3.3 利用反应器生产木质素过氧化物酶 目前,有很多关于利用生物反应器生产LiP的报道。由于LiP胞外生产的特点要求,因此除了必须满足菌体需要的营养限制(限碳或限氮)、足够的供氧等环境条件外,还应避免其胞外酶的结构及活性遭受剪切力等因素的破坏。与游离和固定化培养相比,生物反应器有以下几个特点:能够控制内部流体混和均匀、剪切力适宜;为了给细胞生长和目标产物酶的合成提供最佳的环境条件,需要能够对反应器中的pH、温度、溶解氧、氧化还原势、搅拌转速等参数进行测量和控制;必须防止杂菌污染,维持纯种培养等(岑沛霖,2004)。所以利用生物反应器本身的结构和运行参数对其产酶至关重要。

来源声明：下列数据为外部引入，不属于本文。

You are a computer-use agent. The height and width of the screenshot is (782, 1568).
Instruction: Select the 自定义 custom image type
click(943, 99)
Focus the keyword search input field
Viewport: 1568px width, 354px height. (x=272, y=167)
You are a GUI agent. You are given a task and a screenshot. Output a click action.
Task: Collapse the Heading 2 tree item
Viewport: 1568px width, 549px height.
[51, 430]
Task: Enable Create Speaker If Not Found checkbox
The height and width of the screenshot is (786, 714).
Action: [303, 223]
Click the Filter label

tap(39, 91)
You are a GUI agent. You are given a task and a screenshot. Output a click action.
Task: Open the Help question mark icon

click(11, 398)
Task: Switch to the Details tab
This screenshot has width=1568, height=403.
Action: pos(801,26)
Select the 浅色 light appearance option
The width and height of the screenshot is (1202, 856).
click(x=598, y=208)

目前主要使用以下几种生物反应器来生产LiP。Couto等(2002)在机械搅拌式反应器中实现了固体培养,LiP酶活均值高达 246.8 U/L。Dominguez等(2001)采用转鼓式生物反应器半浸没培养黄孢原毛平革菌,LiP的酶活达364 U/L。张朝晖等(2003)在三相鼓泡塔反应器中培养黄孢原毛平革菌,在通气量为 1.0 L/(L·min)时,LiP 酶活最高达 367 U/L。Ruggeri和 Sassi(2003)利用滴流床生物反应器间歇培养黄孢原毛平革菌,LiP酶活达1220 U/L。Shim和 Kawamoto(2002)把生长培养基和诱导培养基交替通入到8 L的固定床反应器中间歇培养合成LiP,其最高酶活为1800 U/L。而Gerin等(1997)比较了由气体搅动的气升式反应器、鼓泡式反应器和有螺旋桨搅动的搅拌式反应器后发现,使用气升式反应器LiP酶活的最大值达4500 U/L。综合上述研究可以发现,使用气升式反应器能够获得更高的LiP的酶活。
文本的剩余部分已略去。